This is a good take. Also hints at why Peter Thiel's thesis on tech monopolies in a dynamic world is correct; i.e. that they aren't necessarily bad. A lot of the value in big tech comes from scale and integration and is inherently not sensible to have a thousand mom and pop shops do it and keep the same value. To the extent that Google is doing anything nefarious as a monopoly with integration, any other company who is willing to value Chrome at any significant price is inevitably going to need a scaled product to tie this to and accomplish what Google did with Chrome. They cannot pull this off on their own even though the open-source Chromium exists, because Google is actually better than them at maintaining a browser ecosystem. I am certain they will do a worse job at owning Chrome, especially considering Google has shown a good faith effort in shipping a browser and keeping the engine open source.Ironically, this whole saga is happening at the same time the "Google search business is under attack" is at its peak in the news media.
esafak|10 months ago
mmx1|10 months ago
Aside: the "competition is for losers" tagline is not from Thiel himself: apparently the publisher came up with a punchy line, and I think that refers to his broader ideology. What I brought up is a very specific observation in his thesis that high margin monopolies are actually good from the perspective of society in a dynamic world where it does not merely translate rent-seeking long-term.
aylmao|10 months ago
Some of the most impactful large-scale tech that exist today isn't centralized or monopolized. The internet, for example, or email. There's been a long history of "email killers", but no company has been able to replace email yet. One can achieve integration with standardization, and scale through federation.

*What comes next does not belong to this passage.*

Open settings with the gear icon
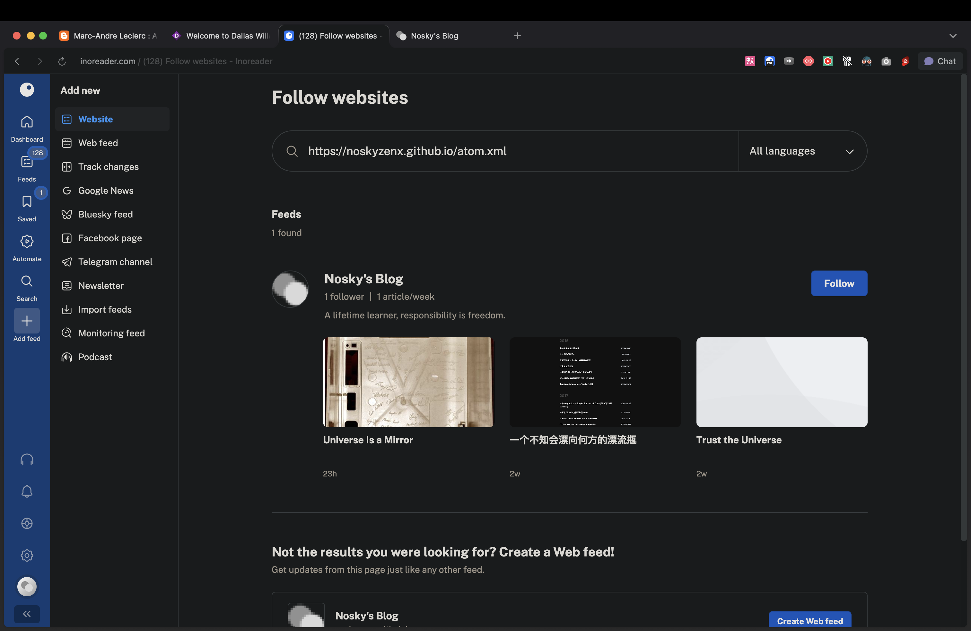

In fact, I'd say federation scales better than centralization. In spite of appearances, mom and pop shops scale fantastically. Having thousands of independent actors servicing a market makes an industry much more dynamic and resilient. It's why the biggest restaurants are franchises, for example.

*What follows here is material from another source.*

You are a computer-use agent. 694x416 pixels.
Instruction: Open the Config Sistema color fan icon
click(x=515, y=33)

I'd add that the period of greatest innovation in the web wasn't 2004 when IE had 95% of the market, or today when Chrome has 65%. Id argue it was that 2008-2018 decade; an era that also saw the most browser variety we've seen recently.
> any other company who is willing to value Chrome at any significant price is inevitably going to need a scaled product to tie this to and accomplish what Google did with Chrome
Chrome could well be an independent company, like Mozilla is. There's plenty of money to be made in being the middle-man for search engines.
techpineapple|10 months ago
Isn't this broadly speaking true about everything, or maybe any luxury service? I guess I would say, that I disagree, I'm not saying you're explicitly wrong, but I think a model where one system or service dominates is a tradeoff. Sure it's more efficient, and maybe you can say "we solved the phone/browser/Operating System/etc" but you lose the world where we had all sorts of weird innovative products.
I mean come on, look at that phone!
https://www.techwalls.com/wp-content/uploads/2011/09/nokia-n...
mmx1|10 months ago
Under this theory it follows that if you actively kill any business with a monopoly market share like the EU, you’ll guarantee failure for the society in achieving certain technological breakthroughs. The only way to avoid it would be government sanctioned corporations (CCP style) or US style pre-Lina Khan relatively free market approach to scale.